- The COVID-19 pandemic has irrevocably changed what the workplace will look like in the future, and this can be leveraged as an opportunity to create more effective work arrangements.
- Remote work is one of the greatest tools available to improve employee engagement, performance and operating costs. However, many leaders lack the skills necessary to develop high functioning remote teams.
- Now is the time to re-evaluate return-to-work plans, considering long-term benefits and challenges that remote working can bring.
For several years, employees have been increasingly embracing the convenience of telecommuting, however, executives in some industries have been slow to adapt. In a 2015 poll by Gallup, it was identified that approximately 37% of the American workforce was already working remotely to some extent1. As cloud services and other supporting technologies have become more prominent, workers are finding it more rewarding to work from home, coffee shops or while traveling. In addition, improved internet options on trains, buses and aircraft are allowing some professionals to reclaim time while in motion to stay prepared or get ahead of schedule. Most often this includes the use of VPN software or special applications, but some businesses that have embraced modern architectures are leveraging software suites such as Microsoft Office 365 to provide a completely seamless work experience.
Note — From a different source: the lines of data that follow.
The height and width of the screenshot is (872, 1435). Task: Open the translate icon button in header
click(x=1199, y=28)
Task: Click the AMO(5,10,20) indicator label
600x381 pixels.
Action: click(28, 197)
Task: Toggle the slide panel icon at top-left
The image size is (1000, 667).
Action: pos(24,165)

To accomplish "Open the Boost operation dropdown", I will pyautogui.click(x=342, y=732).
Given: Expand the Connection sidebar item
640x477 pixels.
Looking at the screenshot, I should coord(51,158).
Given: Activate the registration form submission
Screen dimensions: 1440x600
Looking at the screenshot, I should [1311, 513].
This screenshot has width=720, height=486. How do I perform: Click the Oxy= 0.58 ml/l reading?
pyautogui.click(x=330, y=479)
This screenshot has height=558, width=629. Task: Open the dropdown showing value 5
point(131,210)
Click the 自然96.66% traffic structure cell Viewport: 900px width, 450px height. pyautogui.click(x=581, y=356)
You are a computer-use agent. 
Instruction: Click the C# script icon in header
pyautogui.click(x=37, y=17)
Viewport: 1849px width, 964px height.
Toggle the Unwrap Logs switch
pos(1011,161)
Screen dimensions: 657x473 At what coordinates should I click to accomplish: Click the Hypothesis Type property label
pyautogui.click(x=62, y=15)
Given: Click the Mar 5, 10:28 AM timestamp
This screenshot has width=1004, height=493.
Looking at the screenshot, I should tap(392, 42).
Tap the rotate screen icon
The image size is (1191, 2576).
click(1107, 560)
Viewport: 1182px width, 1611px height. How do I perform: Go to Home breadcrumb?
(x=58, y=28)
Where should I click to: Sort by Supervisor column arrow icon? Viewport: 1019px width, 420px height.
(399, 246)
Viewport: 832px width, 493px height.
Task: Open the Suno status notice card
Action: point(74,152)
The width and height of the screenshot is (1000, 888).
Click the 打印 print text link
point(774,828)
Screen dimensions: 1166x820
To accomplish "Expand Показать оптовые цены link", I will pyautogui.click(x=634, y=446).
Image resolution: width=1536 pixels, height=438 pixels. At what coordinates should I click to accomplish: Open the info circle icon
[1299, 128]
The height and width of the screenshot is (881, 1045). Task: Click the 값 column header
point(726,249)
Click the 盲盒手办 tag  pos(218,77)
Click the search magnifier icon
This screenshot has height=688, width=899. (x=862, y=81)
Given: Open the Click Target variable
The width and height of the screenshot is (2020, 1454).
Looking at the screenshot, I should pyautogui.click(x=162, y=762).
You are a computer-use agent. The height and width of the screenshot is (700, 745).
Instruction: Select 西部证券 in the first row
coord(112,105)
Although workers continue to push for the ability to routinely work outside the office, many executives have been reticent to support greater adoption of remote work. These executives often provide good reasoning for their hesitance, such as security or work/life balance concerns. However, much of the resistance appears to stem from productivity concerns. An article by the Harvard Business Review notes that managing a remote workforce requires a specific skill set, which today’s leaders should be focused on developing2. Remote work environments may surface some poor management practices, such as micromanaging or using less effective metrics to measure performance. By ignoring the opportunities that remote work environments create, executives miss out on the potential to reduce operating costs, boost employee engagement and increase responsiveness to customers and stakeholders.
Companies that choose legacy office work approaches may find themselves losing ground to their innovative competitors. Now is the time for businesses to act, while much of their workforce has already adapted to working from home. With the right mixture of training programs and technology, today is an opportunity to leverage remote work as a strategy to speed up their financial recovery and position their organizations ahead of competitors. Below are five key steps that any organization can take to recreate their corporate work environments to take advantage of remote work.
- Start Where You are – Organizations don’t necessarily need to invest large amounts to begin moving towards remote work environments. By evaluating how employees who are highly mobile (such as sales staff) or operate in satellite offices, some current business processes and technology could be extended to the larger workforce.
- Develop Strong Reporting Metrics – The metrics that are used should reflect outcomes of work, such as finished projects or customer satisfaction. Avoid the temptation of using easy measurements such as how long employees are logged into applications or the number of emails sent.
- Train Leaders for Modern Work Environments – Many managers have become accustomed to relying on the visual of office workers being at their desks and typing to judge engagement or performance. However, for remote work to offer value, leaders must learn to become facilitators who focus on mentoring their staff to reach their full potential.
- Engage in Active Listening – This is the easiest action that can be taken. Focus intently on hearing from employees what they perceive as barriers to success while working remotely. When employees feel that their concerns have not been addressed or even heard, this can potentially magnify feelings of isolation that workers may feel.
- Create Time for Team Building – By dedicating time to maintaining a sense of team and community among employees, this can improve communication and efficiency. The relationships and cultures that are formed by teams have a great ability to impact overall performance and this should be considered an investment in future productivity.